From this point onward, Bulgakov's novel fans out into a frenzy of manic action in which Moscow is virtually taken over by the Devil and his attendant demiurges. These take their supernatural business for granted, while, in contrast, many plain Soviet citizens are deprived of their Marxist grasp of material reality by the apparition of the Devil, and behave like lunatics. First the poet, then assorted officials, unhinged by their attempts to explain the inexplicable, wind up in the psychiatric center.

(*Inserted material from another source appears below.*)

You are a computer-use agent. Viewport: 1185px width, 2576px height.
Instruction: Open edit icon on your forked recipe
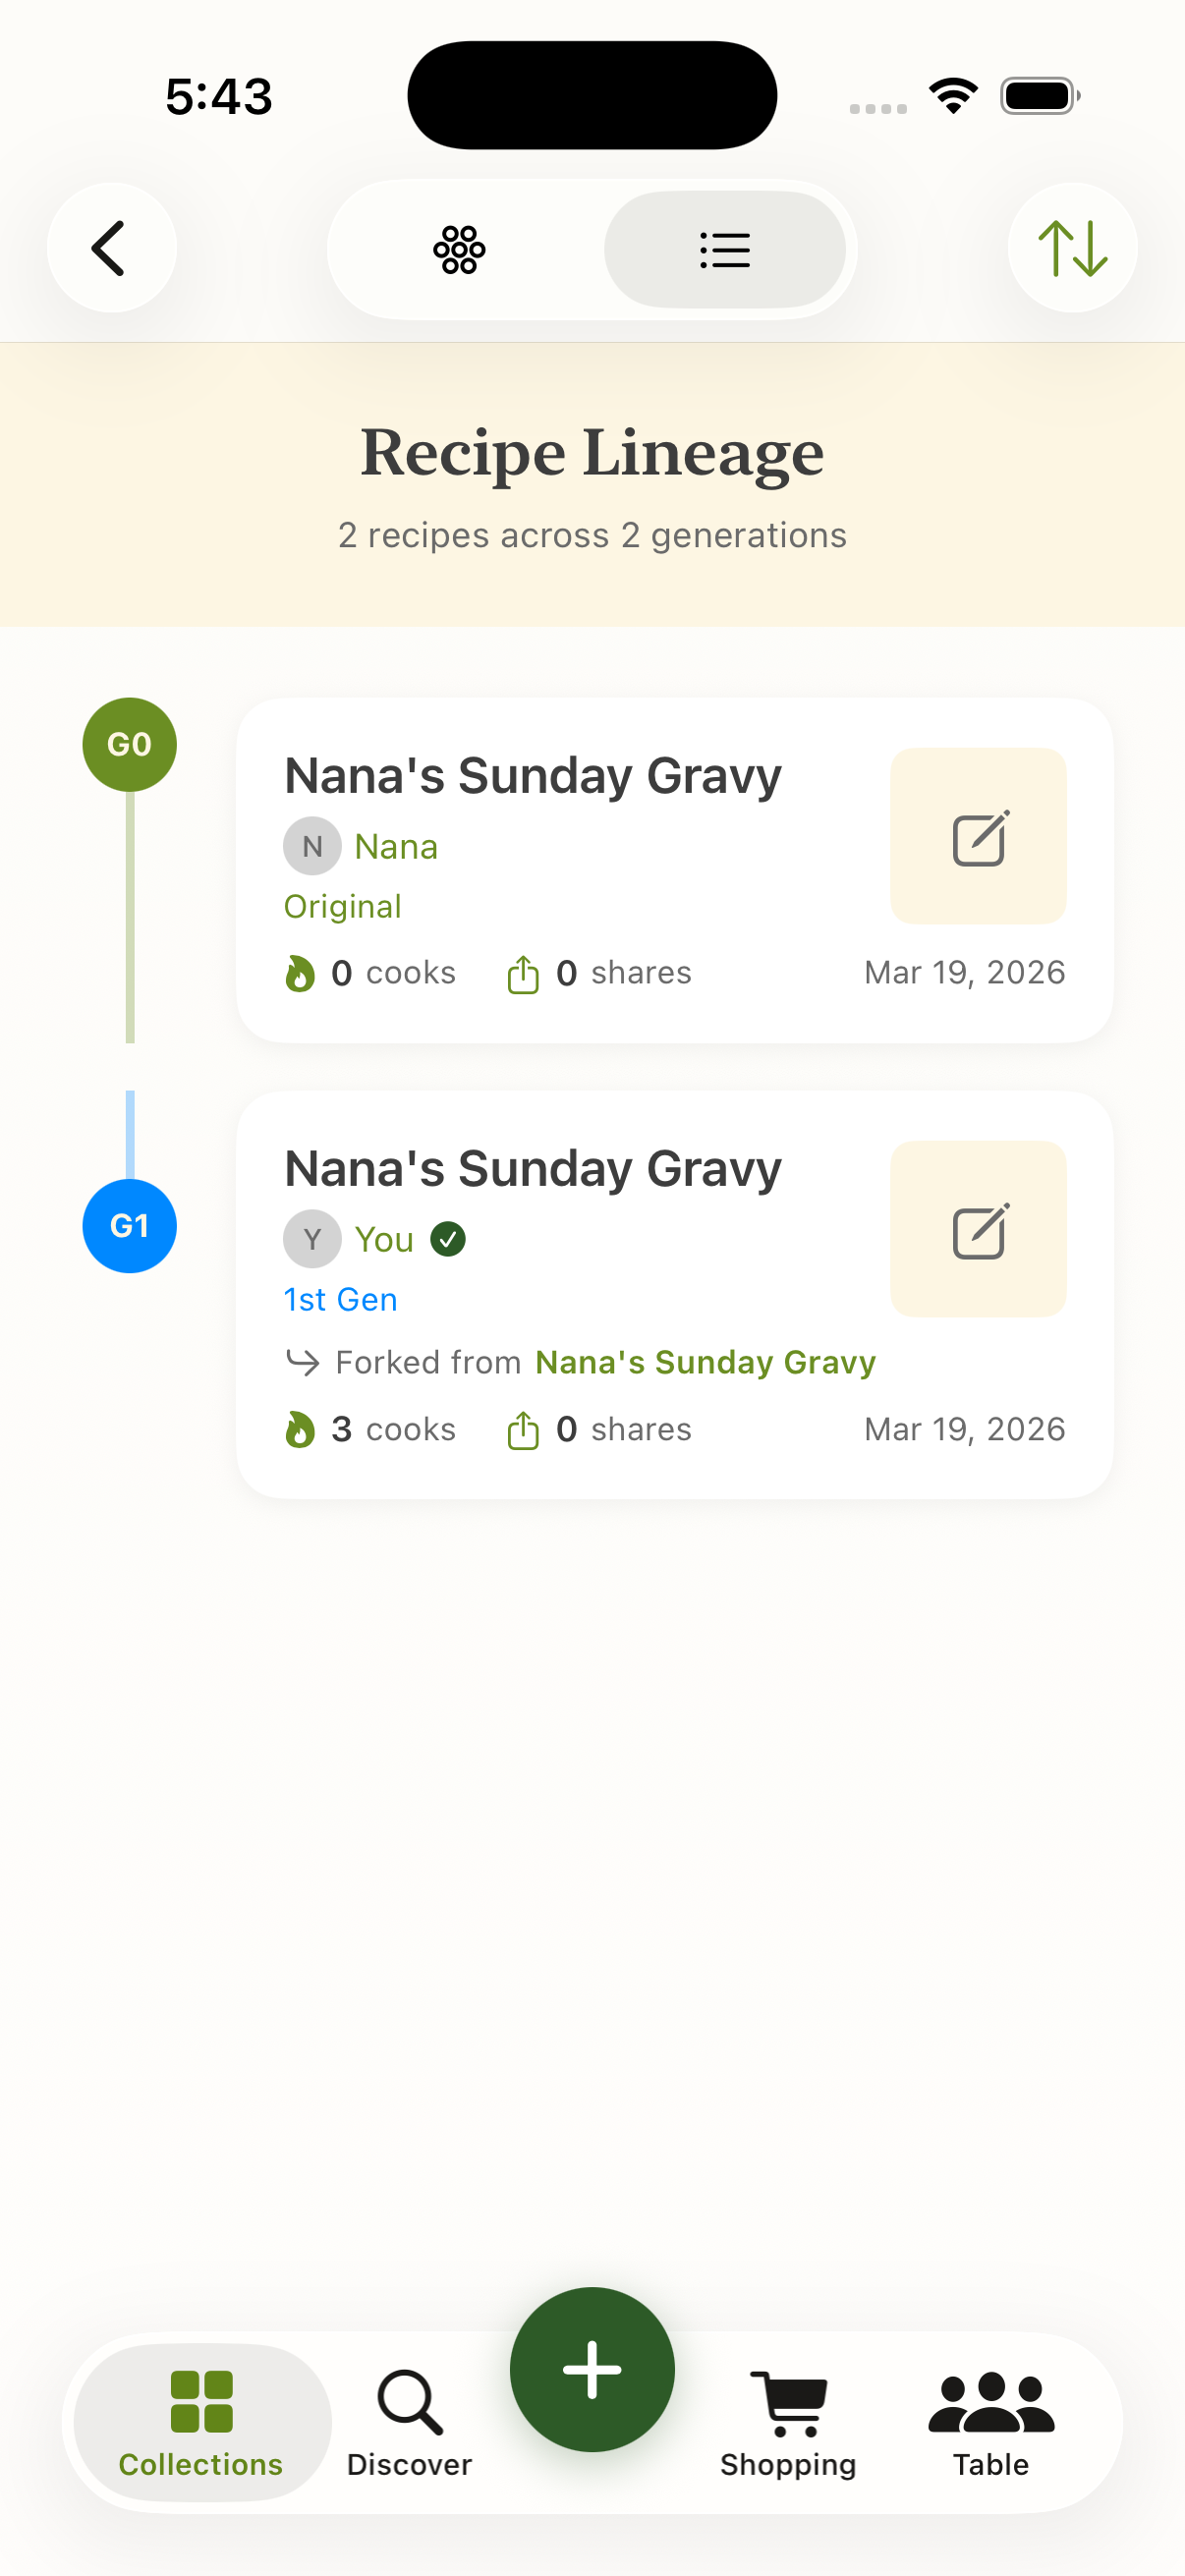[x=978, y=1229]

Commissar Pilate. Bulgakov's novel is highly complicated, though there is consistency within the fantasy. He has succeeded in bringing the fear endemic to life under Stalin to a level where it can be borne--as excruciating comedy. Yet, while entertained by the absurd carryings-on of the Devil in Moscow, the reader is also made aware that grave matters of eternal importance are being decided behind the showy fireworks.
These matters are focused on a vaguely Faustlike figure. He is a reject from the Soviet system, a solitary, unpublished author known as the Master, who has written a novel probing into the conscience of Pontius Pilate. The point will not be lost on Soviet readers who have been impotent witnesses of so many show trials at which innocent men have been condemned.
Satan seizes the Master's manuscript and, in the Communist manner, proceeds to rewrite history. He allows the Biblical Pilate the satisfaction of killing Judas, and the further mercy of believing that the Crucifixion never took place at all. Thus does the Devil bless mankind by giving it a comfortable lie by which to live. The Master can forget his obsession and remains in peace with his beautiful mistress Margarita (who has given up a promising career as a witch for his sake). But Bulgakov makes clear his own belief: Pilate's guilt, an expedient cowardice that allows power to destroy good men, still lies on Russia.
Bulgakov's last irony is a tortured one supported by an epigraph from Goethe's Faust, to the effect that the Devil is the force that "wills forever evil yet does forever good." The Communist road of good intentions gives way to the hell of Soviet reality; this is Bulgakov's message--the essence of his "slander."